Wow
I've tried hard *not* to think about Straight these last few years. Something at work got me on a line of thinking that (typically) leads back to my being re-grooved in that place - St. Pete and the VA sites. My brother mentioned Leigh Bright and her lawsuit. That led me to this site today.
Wow
I fixed my head by going totally Daniel Boone for a year. Took years to forget most. I still see elements of the "conditioning" I received there. Just can't get away from some things I guess.
Reading these various threads is like a dark cruise from a bad trip. I've never talked about this stuff in detail...to anyone...not even mom & dad.
I finished the program. Went off to school, tried to find support in AA and NA. Straight invited me to be refreshed. I refused. They even rounded up my friends to pressure me, but I was wise to their tricks by then and cut off the posse at the pass.
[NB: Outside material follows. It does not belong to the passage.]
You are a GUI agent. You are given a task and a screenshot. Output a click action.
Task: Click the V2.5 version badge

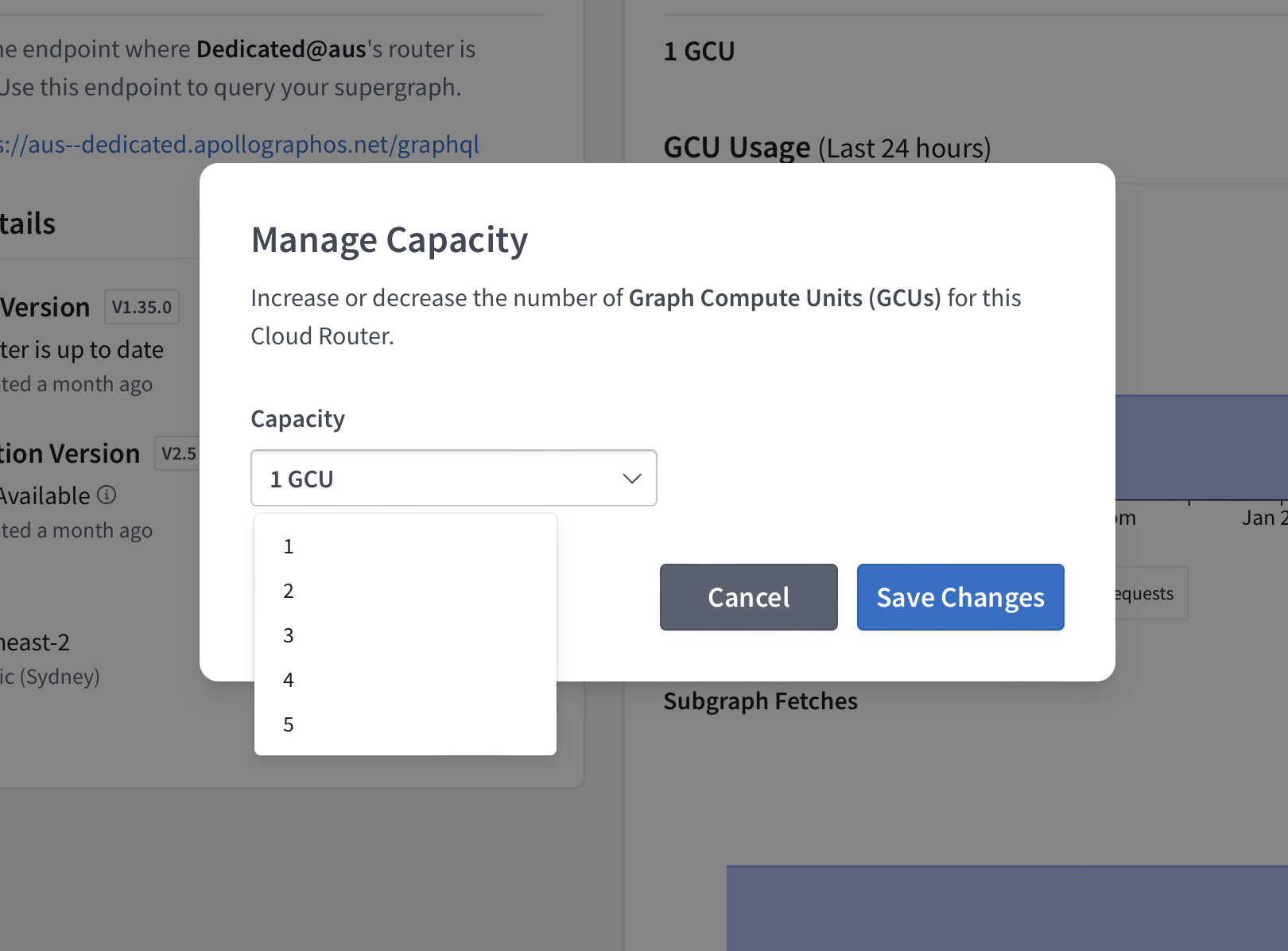[178, 454]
By the time they showed for my confrontation, I was already terminated and they weren't allowed to talk to me anymore.
I remember them, some I even kept up with for a year or so. I also remember Leigh, mercifully, I don't remember her bathroom incident. I'm so sad about Lurae, I fostered at her house occasionally. Lived out of a duffle for 18mos+5 days before the program moved to VA. I remember hoping continually I'd wake up from the bad dream and wishing for sleep.
I'm not ready to join any movements. Maybe I'll talk about it to you folks that were there. I survived. Tried to integrate the good and toss out the bad. Not entirely successful, I was re-grooved. Try actively to keep involved with my kids, so they'll talk to me, bypass some of my mistakes. Recognize the dysfunction and cut it off at the pass too.
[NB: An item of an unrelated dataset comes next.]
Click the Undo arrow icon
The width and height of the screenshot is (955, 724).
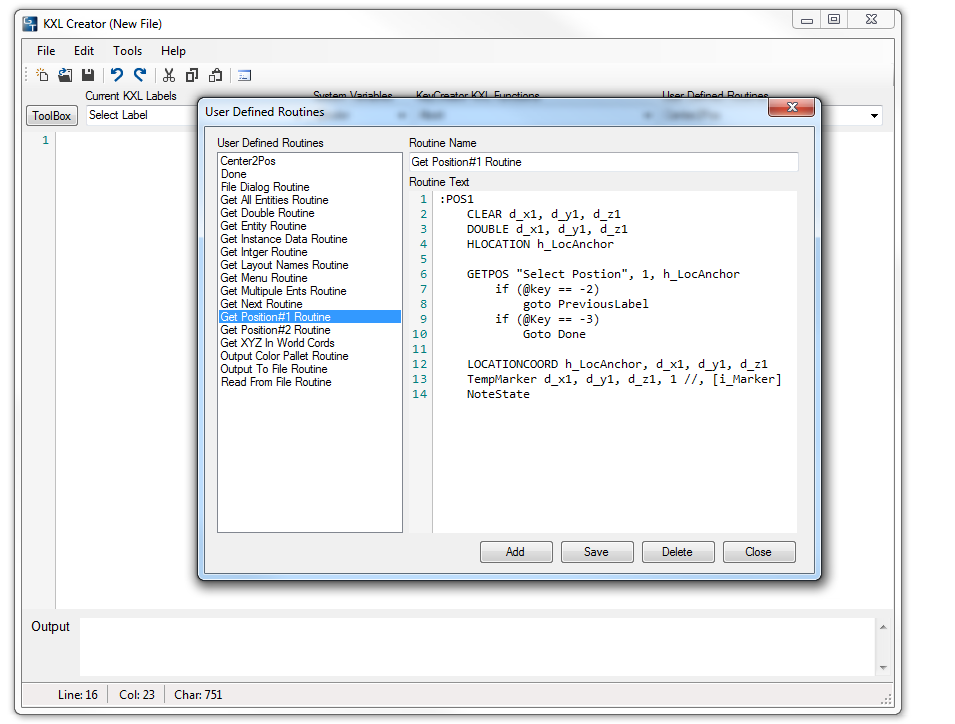click(116, 75)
Yeah, the adults were highly irresponsible. Totally whacked, in fact IMO. Still, I'm responsible for my choices and must live with them. I chose then to think, proceed to assorted other bad moves, then forget and move on, never speaking of my incarceration. I choose now to remember, maybe there will be some value to be gained in the retrospect.
Thanks for the dark ride, it was interesting.